Look below for the line that has "The image size is (1317, 896).". Set down the lines from there through the line that has "Open Extensions puzzle-piece icon in sidebar", exactly as written.

*** Source material ***

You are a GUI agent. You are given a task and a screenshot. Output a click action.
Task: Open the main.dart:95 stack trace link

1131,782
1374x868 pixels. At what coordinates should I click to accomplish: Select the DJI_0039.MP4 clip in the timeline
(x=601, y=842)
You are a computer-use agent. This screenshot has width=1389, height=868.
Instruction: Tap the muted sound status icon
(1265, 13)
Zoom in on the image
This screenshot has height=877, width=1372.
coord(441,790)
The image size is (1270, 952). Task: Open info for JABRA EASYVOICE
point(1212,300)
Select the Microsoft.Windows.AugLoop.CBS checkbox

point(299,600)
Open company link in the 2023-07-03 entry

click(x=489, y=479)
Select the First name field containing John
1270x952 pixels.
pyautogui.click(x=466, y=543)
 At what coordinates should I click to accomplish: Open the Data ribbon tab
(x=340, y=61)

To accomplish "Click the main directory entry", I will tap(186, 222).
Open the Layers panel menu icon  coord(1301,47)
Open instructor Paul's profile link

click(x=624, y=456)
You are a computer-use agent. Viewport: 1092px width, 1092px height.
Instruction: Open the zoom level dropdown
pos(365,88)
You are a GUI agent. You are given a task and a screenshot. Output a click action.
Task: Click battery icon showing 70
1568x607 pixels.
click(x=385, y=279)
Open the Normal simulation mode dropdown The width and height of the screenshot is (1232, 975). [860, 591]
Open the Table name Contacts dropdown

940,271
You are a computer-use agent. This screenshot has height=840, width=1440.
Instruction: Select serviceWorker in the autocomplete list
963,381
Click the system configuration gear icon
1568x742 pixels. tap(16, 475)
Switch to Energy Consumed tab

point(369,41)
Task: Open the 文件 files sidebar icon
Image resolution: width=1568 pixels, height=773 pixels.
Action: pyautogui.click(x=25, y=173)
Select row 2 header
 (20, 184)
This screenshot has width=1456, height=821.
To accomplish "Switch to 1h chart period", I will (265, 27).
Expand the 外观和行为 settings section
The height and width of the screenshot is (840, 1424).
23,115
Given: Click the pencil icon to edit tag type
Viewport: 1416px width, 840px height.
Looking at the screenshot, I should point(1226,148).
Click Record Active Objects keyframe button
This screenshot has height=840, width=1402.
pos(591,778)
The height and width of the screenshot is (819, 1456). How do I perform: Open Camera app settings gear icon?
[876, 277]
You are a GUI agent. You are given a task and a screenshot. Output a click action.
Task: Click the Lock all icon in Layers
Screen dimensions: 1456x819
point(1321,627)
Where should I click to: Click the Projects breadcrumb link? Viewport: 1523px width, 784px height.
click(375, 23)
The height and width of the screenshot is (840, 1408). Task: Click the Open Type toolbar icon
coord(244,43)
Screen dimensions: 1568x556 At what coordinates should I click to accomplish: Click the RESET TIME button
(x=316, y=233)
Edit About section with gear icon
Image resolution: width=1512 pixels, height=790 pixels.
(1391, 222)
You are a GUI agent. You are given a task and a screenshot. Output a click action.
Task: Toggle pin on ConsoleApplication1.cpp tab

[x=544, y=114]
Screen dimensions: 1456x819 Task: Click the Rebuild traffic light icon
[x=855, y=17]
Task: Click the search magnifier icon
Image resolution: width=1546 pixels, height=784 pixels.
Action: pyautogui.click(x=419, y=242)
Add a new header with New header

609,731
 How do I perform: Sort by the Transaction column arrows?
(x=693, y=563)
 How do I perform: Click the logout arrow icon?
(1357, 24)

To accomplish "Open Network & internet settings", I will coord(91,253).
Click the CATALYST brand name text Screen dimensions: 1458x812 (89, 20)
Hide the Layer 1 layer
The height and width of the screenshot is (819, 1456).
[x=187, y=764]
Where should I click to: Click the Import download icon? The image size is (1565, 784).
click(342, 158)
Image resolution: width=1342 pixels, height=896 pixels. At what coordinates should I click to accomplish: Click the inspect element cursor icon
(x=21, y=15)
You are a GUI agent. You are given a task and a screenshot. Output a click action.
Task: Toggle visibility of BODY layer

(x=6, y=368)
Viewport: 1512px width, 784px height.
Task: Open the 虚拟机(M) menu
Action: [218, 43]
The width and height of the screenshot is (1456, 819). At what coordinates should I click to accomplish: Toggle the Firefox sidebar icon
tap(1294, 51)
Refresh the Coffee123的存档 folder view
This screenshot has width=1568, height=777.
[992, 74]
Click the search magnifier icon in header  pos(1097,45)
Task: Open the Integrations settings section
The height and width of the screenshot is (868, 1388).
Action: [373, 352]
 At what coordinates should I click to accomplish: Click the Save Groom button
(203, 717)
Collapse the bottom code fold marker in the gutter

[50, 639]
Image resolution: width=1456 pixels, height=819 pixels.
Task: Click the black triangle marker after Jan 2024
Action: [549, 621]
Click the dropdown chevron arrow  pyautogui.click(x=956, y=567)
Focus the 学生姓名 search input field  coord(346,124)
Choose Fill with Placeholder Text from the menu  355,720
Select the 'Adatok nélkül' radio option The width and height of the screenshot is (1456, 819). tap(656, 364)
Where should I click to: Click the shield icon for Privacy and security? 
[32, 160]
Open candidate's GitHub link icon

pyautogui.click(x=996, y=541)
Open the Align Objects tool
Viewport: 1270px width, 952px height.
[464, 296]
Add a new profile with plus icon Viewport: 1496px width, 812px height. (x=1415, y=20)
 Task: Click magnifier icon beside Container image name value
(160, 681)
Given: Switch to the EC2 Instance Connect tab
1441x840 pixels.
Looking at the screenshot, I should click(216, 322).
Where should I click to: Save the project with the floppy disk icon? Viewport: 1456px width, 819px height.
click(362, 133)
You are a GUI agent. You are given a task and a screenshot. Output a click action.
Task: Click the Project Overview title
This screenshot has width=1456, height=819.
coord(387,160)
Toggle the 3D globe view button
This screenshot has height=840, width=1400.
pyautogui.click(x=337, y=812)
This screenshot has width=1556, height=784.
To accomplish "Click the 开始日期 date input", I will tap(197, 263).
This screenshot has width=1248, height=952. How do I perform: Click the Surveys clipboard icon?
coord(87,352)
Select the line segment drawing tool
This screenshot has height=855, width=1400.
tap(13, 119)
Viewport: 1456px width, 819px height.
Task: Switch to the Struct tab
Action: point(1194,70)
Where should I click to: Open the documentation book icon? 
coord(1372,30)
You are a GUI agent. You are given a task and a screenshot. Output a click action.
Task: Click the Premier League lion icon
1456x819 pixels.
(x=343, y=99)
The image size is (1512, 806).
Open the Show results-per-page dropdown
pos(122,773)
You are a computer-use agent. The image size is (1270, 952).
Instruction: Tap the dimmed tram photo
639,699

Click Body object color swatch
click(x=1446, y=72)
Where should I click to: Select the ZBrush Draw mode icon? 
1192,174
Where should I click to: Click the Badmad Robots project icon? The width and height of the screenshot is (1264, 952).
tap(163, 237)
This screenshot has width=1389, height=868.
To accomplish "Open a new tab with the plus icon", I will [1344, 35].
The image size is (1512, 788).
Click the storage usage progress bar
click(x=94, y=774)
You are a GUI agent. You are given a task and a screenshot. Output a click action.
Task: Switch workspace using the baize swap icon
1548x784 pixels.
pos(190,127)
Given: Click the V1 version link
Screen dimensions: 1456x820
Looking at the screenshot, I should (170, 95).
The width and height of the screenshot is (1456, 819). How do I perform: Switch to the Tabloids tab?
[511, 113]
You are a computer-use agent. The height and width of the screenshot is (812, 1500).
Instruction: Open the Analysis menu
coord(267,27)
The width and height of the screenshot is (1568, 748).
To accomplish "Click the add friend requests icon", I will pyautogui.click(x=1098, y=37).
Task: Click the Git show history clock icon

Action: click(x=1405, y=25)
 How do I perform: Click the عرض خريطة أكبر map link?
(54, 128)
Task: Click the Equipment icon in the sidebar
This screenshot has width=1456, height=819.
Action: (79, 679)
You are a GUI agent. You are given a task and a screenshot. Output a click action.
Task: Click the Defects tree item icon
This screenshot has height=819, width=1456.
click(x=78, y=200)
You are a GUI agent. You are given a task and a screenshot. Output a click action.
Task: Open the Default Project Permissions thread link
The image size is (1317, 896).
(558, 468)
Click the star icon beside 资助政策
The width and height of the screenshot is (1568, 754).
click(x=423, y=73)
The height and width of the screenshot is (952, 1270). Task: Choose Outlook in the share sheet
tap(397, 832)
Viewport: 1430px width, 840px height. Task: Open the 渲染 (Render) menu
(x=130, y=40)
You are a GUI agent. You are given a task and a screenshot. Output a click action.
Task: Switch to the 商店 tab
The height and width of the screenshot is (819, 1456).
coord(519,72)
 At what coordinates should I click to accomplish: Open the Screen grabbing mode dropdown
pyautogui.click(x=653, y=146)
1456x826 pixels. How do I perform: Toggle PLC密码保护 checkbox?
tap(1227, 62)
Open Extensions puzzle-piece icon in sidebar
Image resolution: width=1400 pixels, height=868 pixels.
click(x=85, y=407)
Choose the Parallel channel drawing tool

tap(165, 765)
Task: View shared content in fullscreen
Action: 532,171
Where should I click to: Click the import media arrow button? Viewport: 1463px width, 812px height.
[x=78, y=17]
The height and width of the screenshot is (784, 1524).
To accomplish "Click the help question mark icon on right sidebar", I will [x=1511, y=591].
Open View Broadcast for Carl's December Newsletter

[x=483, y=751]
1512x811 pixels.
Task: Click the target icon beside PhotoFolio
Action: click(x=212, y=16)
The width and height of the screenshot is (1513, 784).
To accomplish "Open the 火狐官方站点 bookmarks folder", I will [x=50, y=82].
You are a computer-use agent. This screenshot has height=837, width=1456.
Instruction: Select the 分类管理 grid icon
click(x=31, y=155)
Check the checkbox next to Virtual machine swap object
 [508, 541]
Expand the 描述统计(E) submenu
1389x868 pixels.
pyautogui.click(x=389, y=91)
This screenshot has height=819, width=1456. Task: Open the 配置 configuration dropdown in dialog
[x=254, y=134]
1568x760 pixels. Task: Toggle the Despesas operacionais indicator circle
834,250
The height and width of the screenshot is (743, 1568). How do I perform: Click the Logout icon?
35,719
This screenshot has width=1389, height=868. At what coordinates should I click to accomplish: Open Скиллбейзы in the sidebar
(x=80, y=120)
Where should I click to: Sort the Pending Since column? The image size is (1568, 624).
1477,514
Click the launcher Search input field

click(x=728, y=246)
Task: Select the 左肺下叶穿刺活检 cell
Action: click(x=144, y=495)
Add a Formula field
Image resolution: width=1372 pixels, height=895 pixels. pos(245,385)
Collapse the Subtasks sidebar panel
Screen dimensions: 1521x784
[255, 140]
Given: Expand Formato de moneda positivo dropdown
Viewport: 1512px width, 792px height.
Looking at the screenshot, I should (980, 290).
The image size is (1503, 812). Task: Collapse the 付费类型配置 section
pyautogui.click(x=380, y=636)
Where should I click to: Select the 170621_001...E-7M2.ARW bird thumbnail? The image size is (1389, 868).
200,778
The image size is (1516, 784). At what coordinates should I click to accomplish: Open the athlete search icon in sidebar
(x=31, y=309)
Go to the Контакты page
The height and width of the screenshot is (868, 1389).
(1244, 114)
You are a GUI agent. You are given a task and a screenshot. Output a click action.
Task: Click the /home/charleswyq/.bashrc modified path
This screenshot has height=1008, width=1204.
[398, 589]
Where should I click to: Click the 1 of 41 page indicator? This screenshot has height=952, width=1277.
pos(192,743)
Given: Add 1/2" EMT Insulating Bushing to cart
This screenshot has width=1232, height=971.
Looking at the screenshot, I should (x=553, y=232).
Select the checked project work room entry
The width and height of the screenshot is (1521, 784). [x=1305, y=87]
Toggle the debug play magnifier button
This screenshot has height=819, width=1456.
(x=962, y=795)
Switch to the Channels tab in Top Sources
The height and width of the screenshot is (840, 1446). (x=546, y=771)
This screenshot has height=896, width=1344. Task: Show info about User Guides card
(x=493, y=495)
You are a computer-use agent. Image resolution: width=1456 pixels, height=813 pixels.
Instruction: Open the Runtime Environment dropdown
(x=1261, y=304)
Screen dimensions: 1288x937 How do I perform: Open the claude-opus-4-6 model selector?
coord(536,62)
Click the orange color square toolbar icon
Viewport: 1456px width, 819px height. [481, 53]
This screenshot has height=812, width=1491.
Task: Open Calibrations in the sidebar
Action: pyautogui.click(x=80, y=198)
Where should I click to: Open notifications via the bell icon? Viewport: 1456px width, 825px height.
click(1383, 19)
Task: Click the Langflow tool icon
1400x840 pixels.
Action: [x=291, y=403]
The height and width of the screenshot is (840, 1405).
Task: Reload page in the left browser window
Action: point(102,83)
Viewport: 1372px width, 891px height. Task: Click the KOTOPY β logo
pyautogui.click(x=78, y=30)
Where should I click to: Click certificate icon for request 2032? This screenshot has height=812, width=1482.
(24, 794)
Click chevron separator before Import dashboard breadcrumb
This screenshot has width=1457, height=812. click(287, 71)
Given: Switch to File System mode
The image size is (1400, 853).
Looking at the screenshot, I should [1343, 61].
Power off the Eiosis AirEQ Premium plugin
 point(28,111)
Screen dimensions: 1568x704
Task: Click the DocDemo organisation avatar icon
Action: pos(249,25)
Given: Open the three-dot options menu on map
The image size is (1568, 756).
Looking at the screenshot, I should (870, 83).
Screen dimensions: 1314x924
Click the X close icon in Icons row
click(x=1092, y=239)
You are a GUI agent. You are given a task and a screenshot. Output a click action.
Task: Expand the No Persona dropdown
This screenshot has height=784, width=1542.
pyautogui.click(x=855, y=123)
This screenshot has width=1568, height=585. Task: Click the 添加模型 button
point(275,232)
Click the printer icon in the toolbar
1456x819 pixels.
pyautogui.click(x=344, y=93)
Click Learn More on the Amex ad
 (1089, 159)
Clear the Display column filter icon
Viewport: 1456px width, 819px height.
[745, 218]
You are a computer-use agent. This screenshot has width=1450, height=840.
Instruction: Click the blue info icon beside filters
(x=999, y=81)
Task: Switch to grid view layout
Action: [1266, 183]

*** End of Source material ***

- **Exercise response**
The image size is (1317, 896).
(558, 468)
Click the star icon beside 资助政策
The width and height of the screenshot is (1568, 754).
click(x=423, y=73)
The height and width of the screenshot is (952, 1270). Task: Choose Outlook in the share sheet
tap(397, 832)
Viewport: 1430px width, 840px height. Task: Open the 渲染 (Render) menu
(x=130, y=40)
You are a GUI agent. You are given a task and a screenshot. Output a click action.
Task: Switch to the 商店 tab
The height and width of the screenshot is (819, 1456).
coord(519,72)
 At what coordinates should I click to accomplish: Open the Screen grabbing mode dropdown
pyautogui.click(x=653, y=146)
1456x826 pixels. How do I perform: Toggle PLC密码保护 checkbox?
tap(1227, 62)
Open Extensions puzzle-piece icon in sidebar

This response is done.